It’s been a while since I’ve referenced the movie, Cold Mountain, in one of these posts, but if you’ve been reading here for long, you know that it may be my all-time favorite movie.
The setting is the Civil War and the story centers around the relationship between Ada, the daughter of the pastor of the Cold Mountain, North Carolina country church, and Inman, a young carpenter, reluctantly caught up in the excitement of war.
Before the war’s outbreak, Inman and Ada barely have an opportunity to become acquainted, but in their few brief encounters, they experience a depth of emotional intimacy which binds their hearts together. She promises to wait for him.
During the years of war, a war expected to last only months, difficult times turn to desperate times. Ada’s father passes away, and with the slaves freed, and most of the men off to war, Ada struggles to maintain a food supply, lacking practical skills to keep a farm running.
She writes to Inman: “Wherever you are . . . come back to me. Come back to me is my request. Come back to me.”
Months later, Inman finally receives her letter while lying in a makeshift hospital bed, recovering from a bullet wound to his neck. When he’s barely well enough, he endeavors to meet Ada’s request, and begins the journey across the war-torn South, on foot. Along the way, as you can imagine, his troubles are compounded until finally he collapses in a heap, expecting death.
A rag-tag, guru of a mountain woman, collects him in that state, and drags him to her humble home, where she gradually nurses him back to health. At one point, after feeding him a prized goat sacrificed for the benefit of his recovery, and medicating him with her wild-grown, herbal concoctions, she asks him about his story – the home to which he’s headed, and the woman awaiting him there.
In the course of that conversation, as Inman succumbs to the weariness induced by relative comfort, a full belly, and the herbs, he offers words that stir my heart beyond expression:
She got me a book, Ada Monroe. A man by the name of Bartram, he wrote about his travels. Sometimes just readin’ the name of a place near home – Sorrell Cove, Bishop’s Creek . . . those places belonged to people before us; to the Cherokee. What did he call Cold Mountain?

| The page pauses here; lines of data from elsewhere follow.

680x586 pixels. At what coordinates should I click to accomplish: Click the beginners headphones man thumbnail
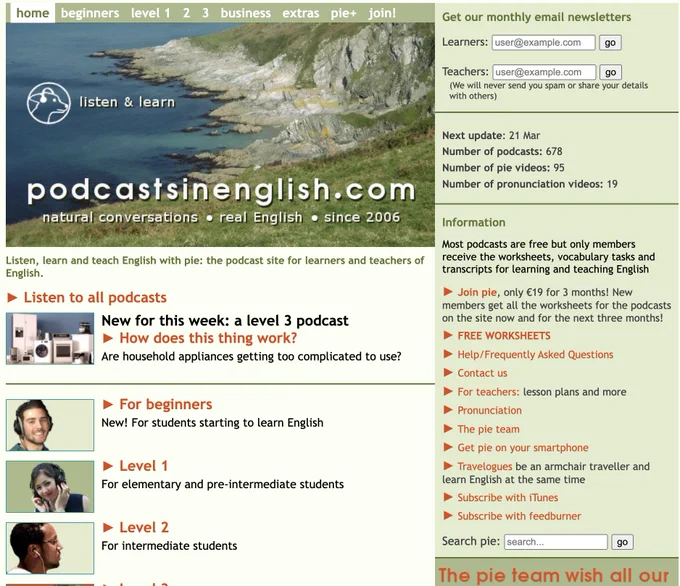tap(50, 425)
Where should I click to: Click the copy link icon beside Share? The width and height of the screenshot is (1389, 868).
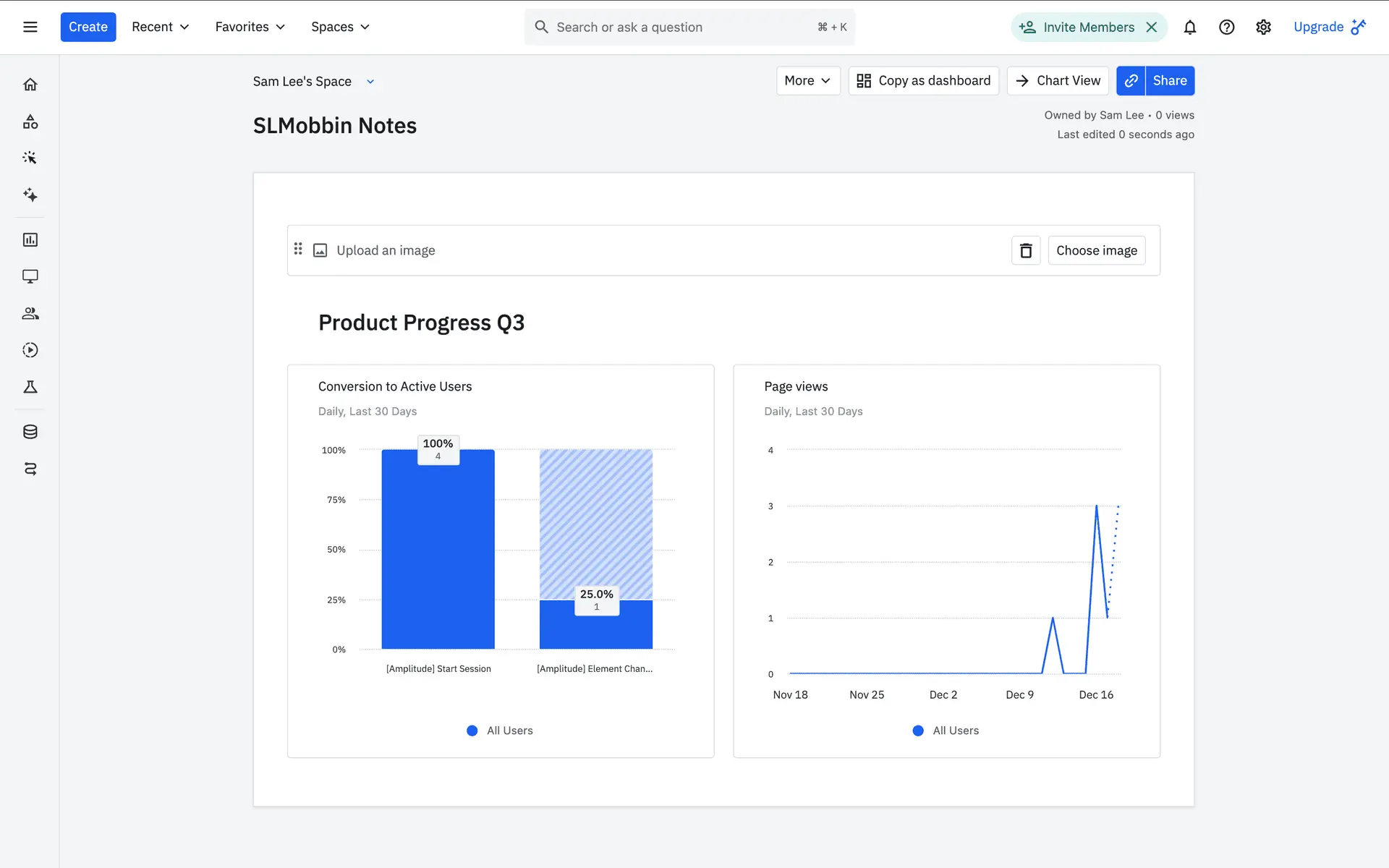pyautogui.click(x=1131, y=81)
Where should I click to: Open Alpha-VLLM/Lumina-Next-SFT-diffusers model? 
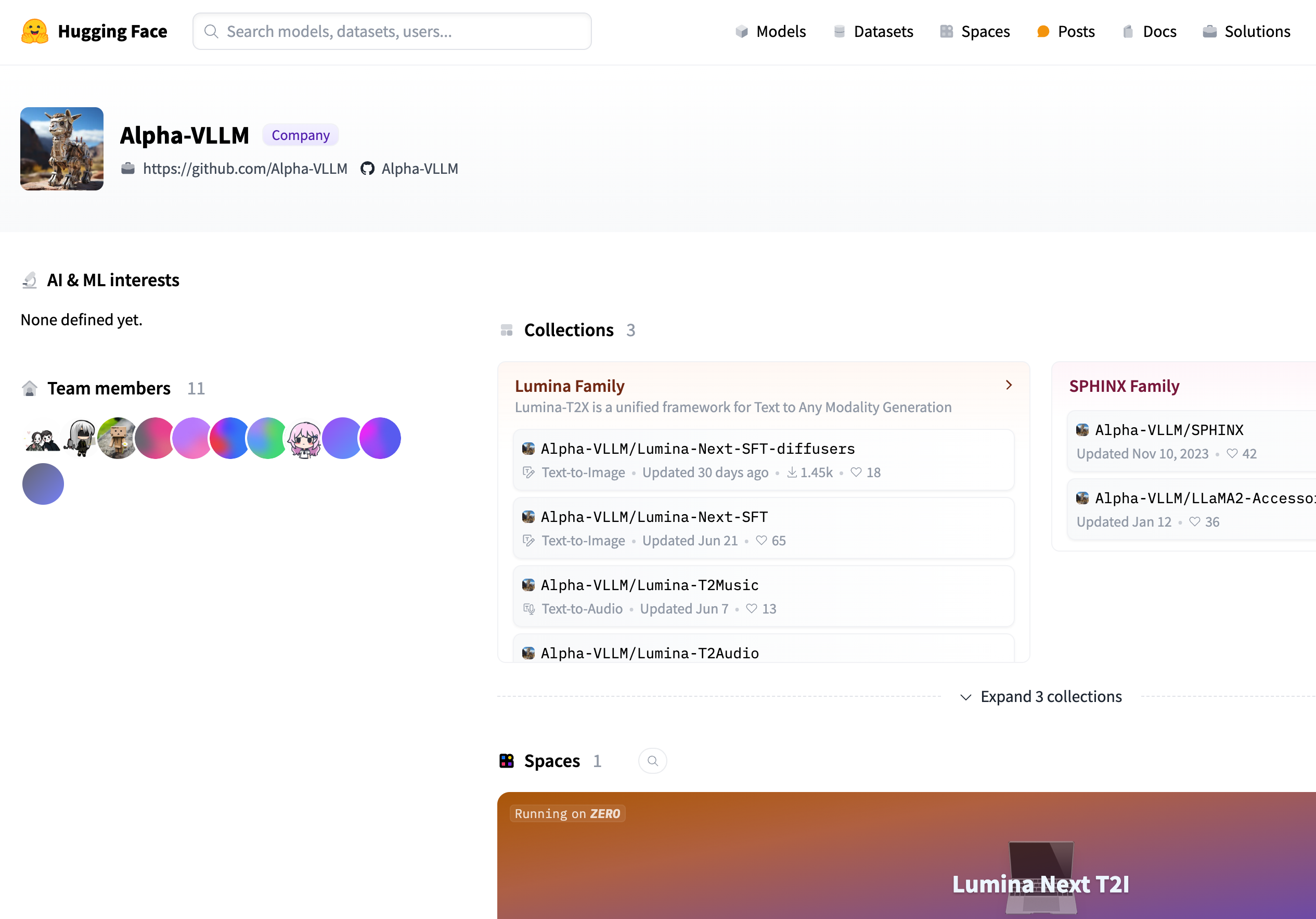[x=697, y=448]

How could a name, not even a real name, break your heart? [Sobbing] It’s her. She’s the place I’m headin’. And I hardly know her. I hardly know her! I just can’t seem to get back to her.

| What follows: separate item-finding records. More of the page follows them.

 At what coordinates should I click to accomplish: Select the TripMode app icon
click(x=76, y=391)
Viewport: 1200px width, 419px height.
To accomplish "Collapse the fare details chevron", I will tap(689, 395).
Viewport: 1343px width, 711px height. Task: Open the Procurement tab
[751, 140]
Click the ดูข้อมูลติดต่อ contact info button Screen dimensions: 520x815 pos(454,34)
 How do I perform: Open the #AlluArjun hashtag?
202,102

I’m not certain I can explain why those words resonate so strongly in me. I’m not certain I want to explain it.
Of course, if you know me, you know I’m relating that to a spiritual desire – a desire for Jesus. I’d apologize for always coming back to that, but I don’t want to.
I think the theme of my heart’s response to such poetry comes from a desire to keep my head and heart clear about what I truly desire, about where I’m headin’.
It’s Jesus. He’s the place to which I travel; a place that has belonged to generations of people, long before me. His name, a name that isn’t even real, in the sense that’s it’s just English letters strung together to convey an idea dimly visible in my mind, and barely carries a drop of him, breaks my heart.
And I hardly know him.
I believe he’s worth the journey; worth all of the risk and turmoil. He’s the place.
Perhaps another movie quote will help explain such stirring. In one of their few stolen moments together on a dark, rainy night before the war, in a moment of exasperation at broken communication, Inman and Ada have this conversation:
Inman: This doesn’t come out right. If it were enough just to stand without the words.
Ada: It is. It is.
Inman: Look. Look at the sky now. What color is it? Or the way a hawk flies. Or you wake up and your ribs are bruised, thinkin’ so hard on somebody. What do you call that?